During the winter months – in fact, any time when the air is very dry – it’s important to keep your nasal passages moist. A simple home remedy is to sniff salt solution into both nostrils 2-4 times a day.
To prepare an effective homemade solution, add ½ teaspoon of table salt and ½ a teaspoon if baking soda into one cup of distillated water. If using tap water, make sure to sterilize it through boiling and then allow it to cool. Stir the cool water until the salt and baking soda dissolves completely.
To apply, fill a squeeze bottle with the saline solution. Direct the saline solution stream toward the back of your head (not toward the top). The saline wash should go through the nose and out the mouth or other nostril. Repeat the process several times a day for best results.
Alternatively, you can buy ready-prepared nasal saline products – such as Ocean®, Simply Saline® or generic equivalents – from a drug store. As with the home solution, these products wash away mucus from the membranous lining of nasal passages.
They also help by shrinking any swollen parts of the nasal passage.

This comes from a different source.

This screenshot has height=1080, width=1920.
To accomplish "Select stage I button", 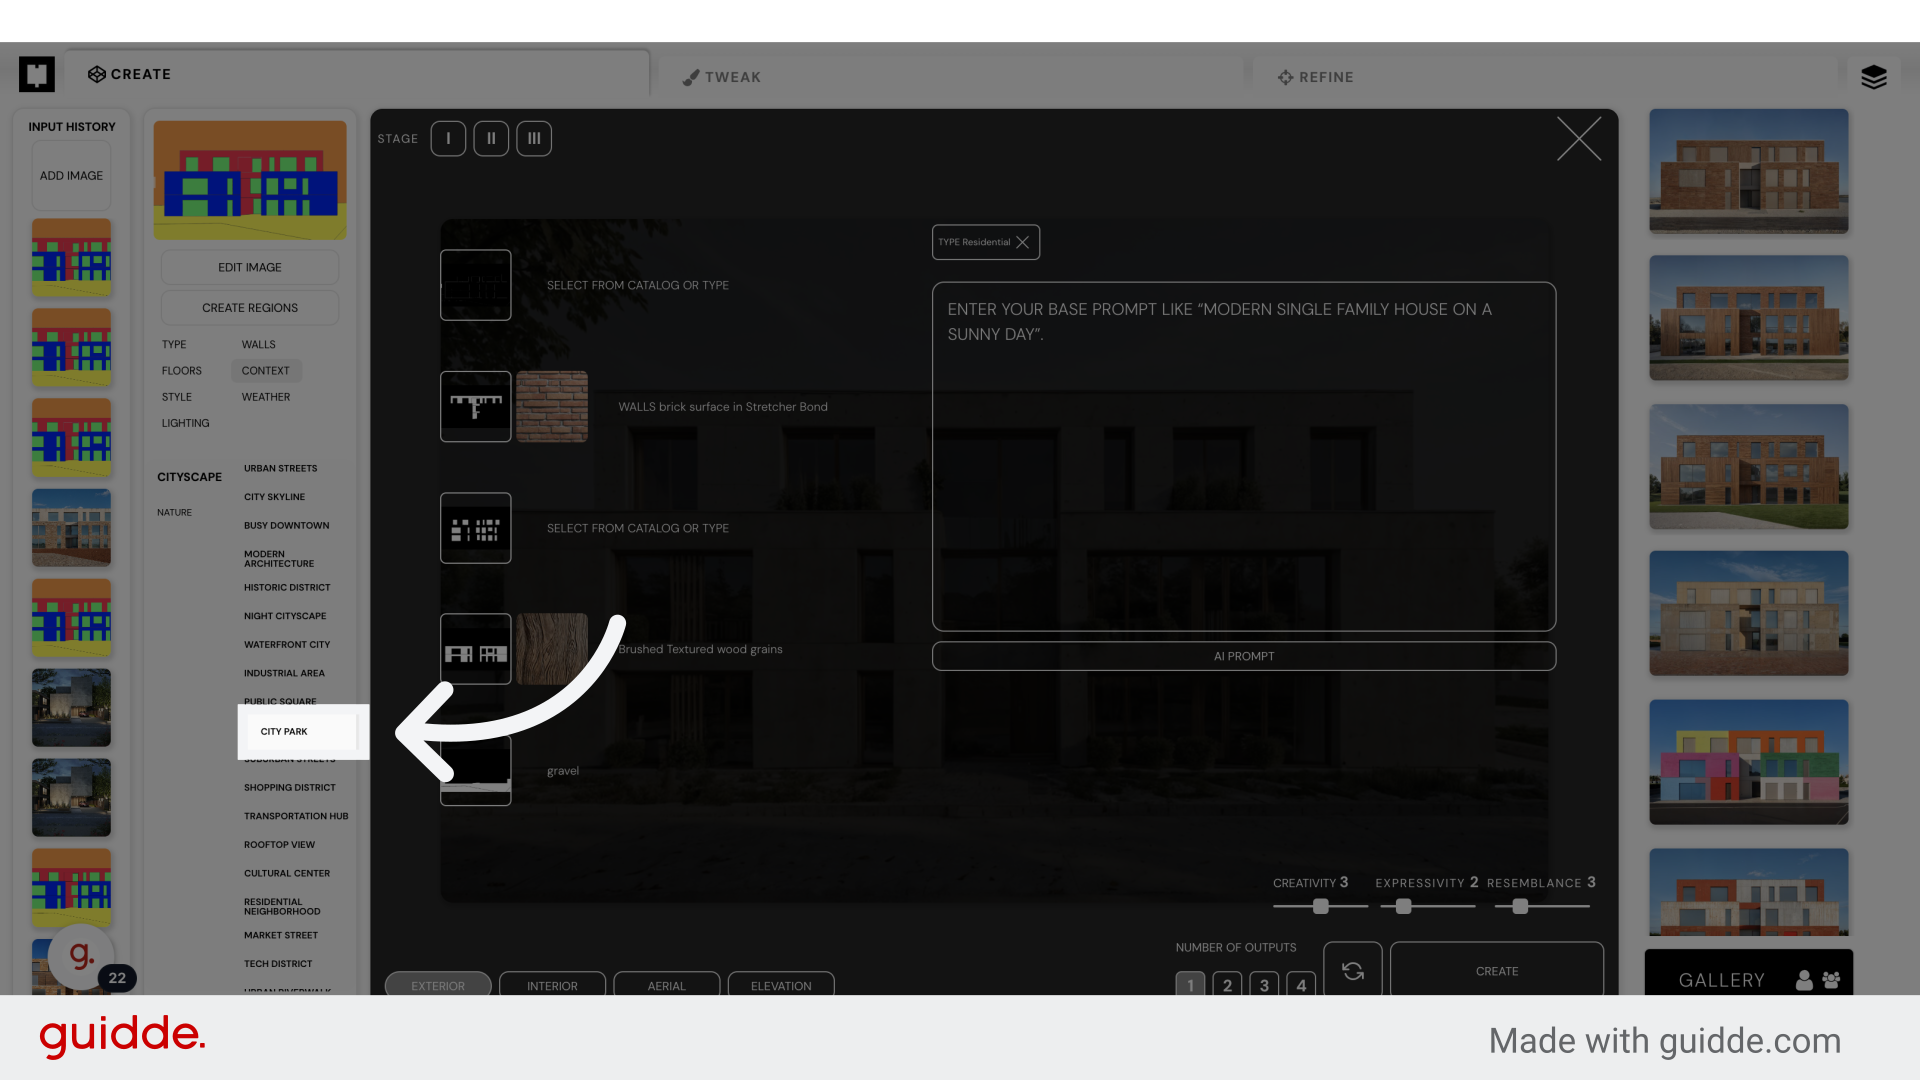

If this is not done, mucus and the swollen membranes may block openings of the sinuses into the nasal passages. Sinusitis often ensues when nasal bacteria infect the mucus, which can no longer drain from the blocked sinus. Treatment of sinusitis (rather than prevention) often requires the use of antibiotics.

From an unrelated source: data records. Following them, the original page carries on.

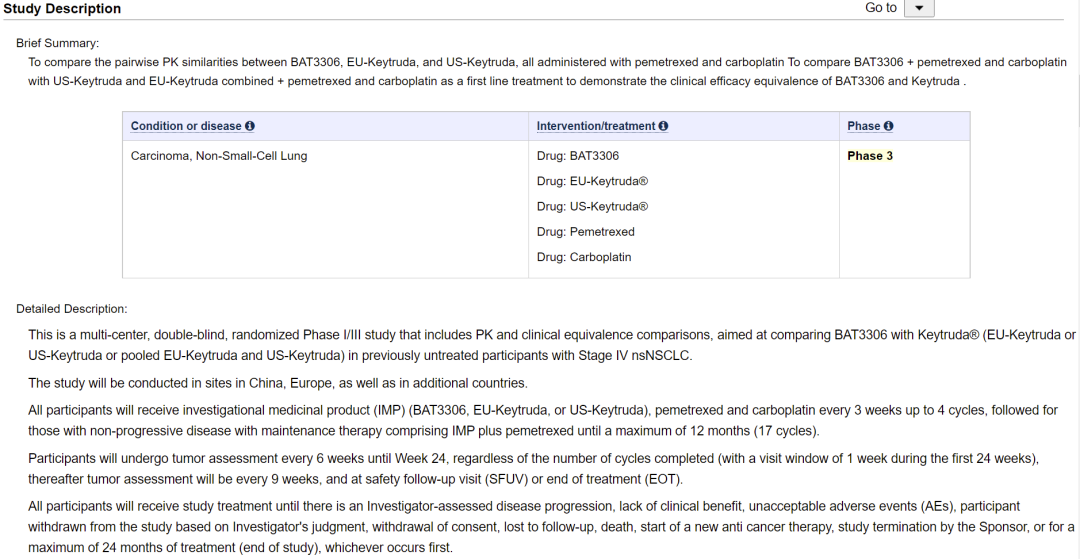Click the Drug: Carboplatin intervention entry

(584, 257)
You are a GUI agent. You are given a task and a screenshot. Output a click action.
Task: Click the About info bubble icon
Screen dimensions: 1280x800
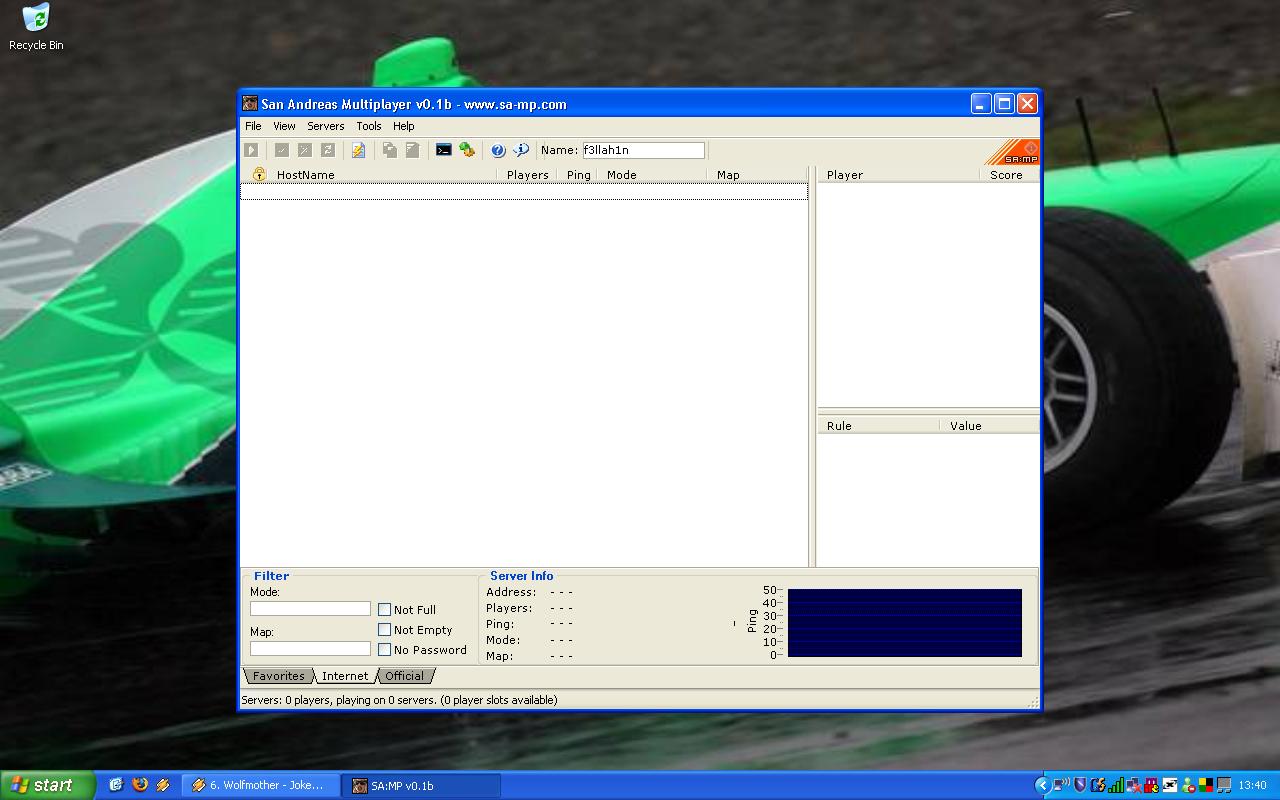[521, 150]
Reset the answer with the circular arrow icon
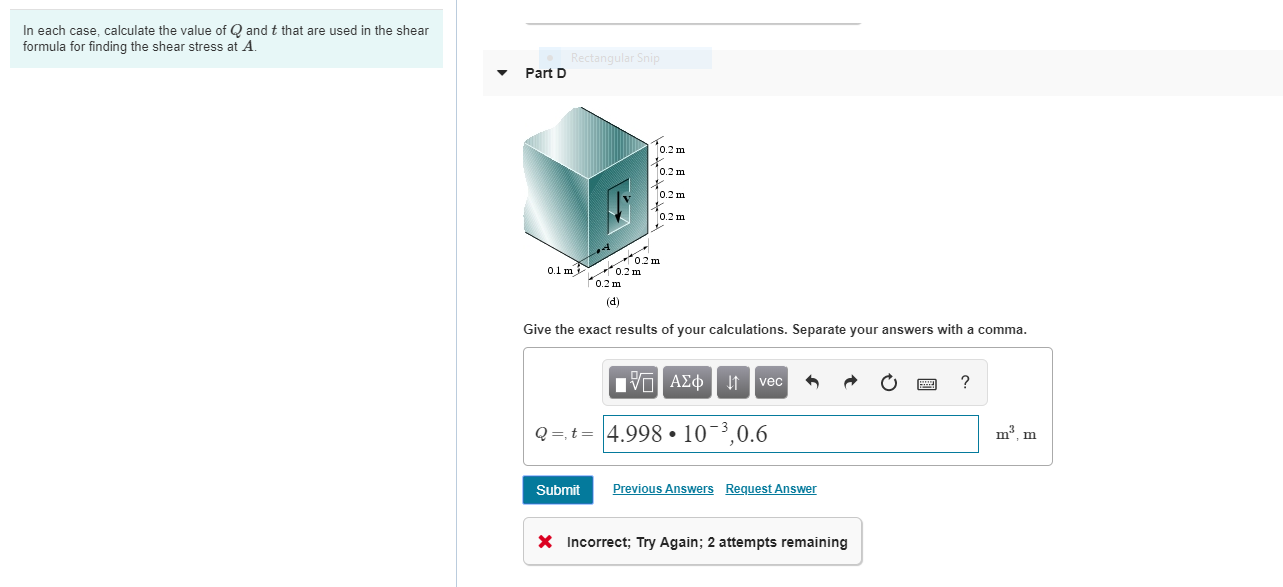This screenshot has width=1283, height=587. 888,382
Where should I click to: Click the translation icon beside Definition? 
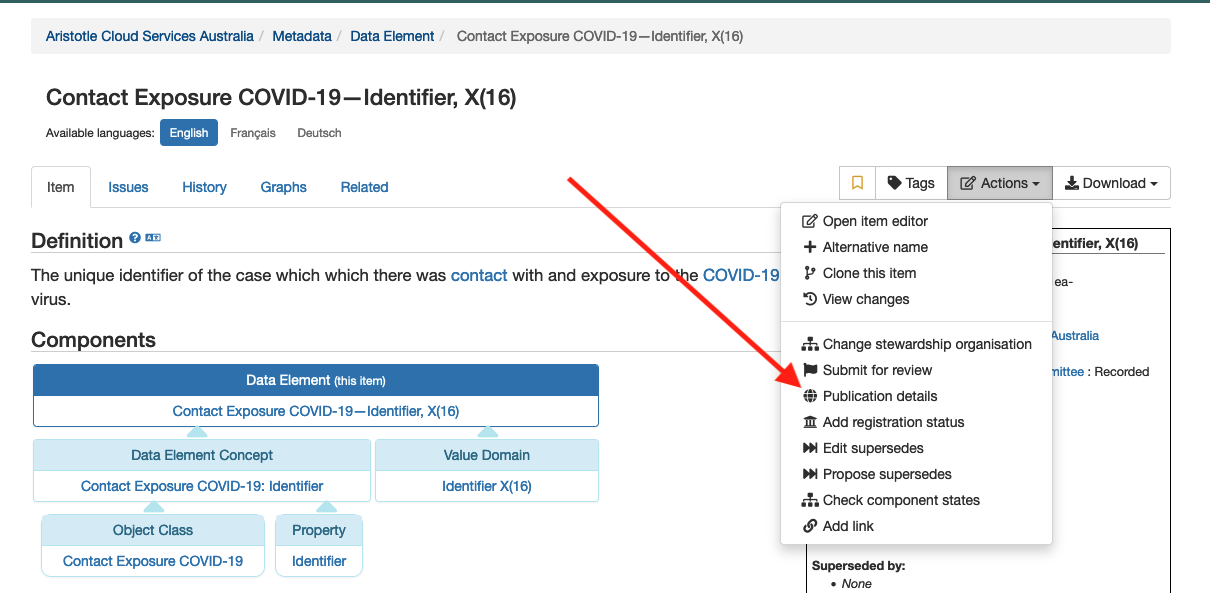tap(153, 239)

Some doctors are not enthusiastic about nasal saline irrigation since researchers found it does not significantly reduce the incidence of colds. However, do not confuse the common cold with sinusitis. Viruses cause colds, while sinusitis is a bacterial-induced complication of some colds.
Irrigation of the nasal passages with saline cannot kill viruses or bacteria. However, it does help to reduce the incidence of sinusitis in people with a tendency to develop this common complication.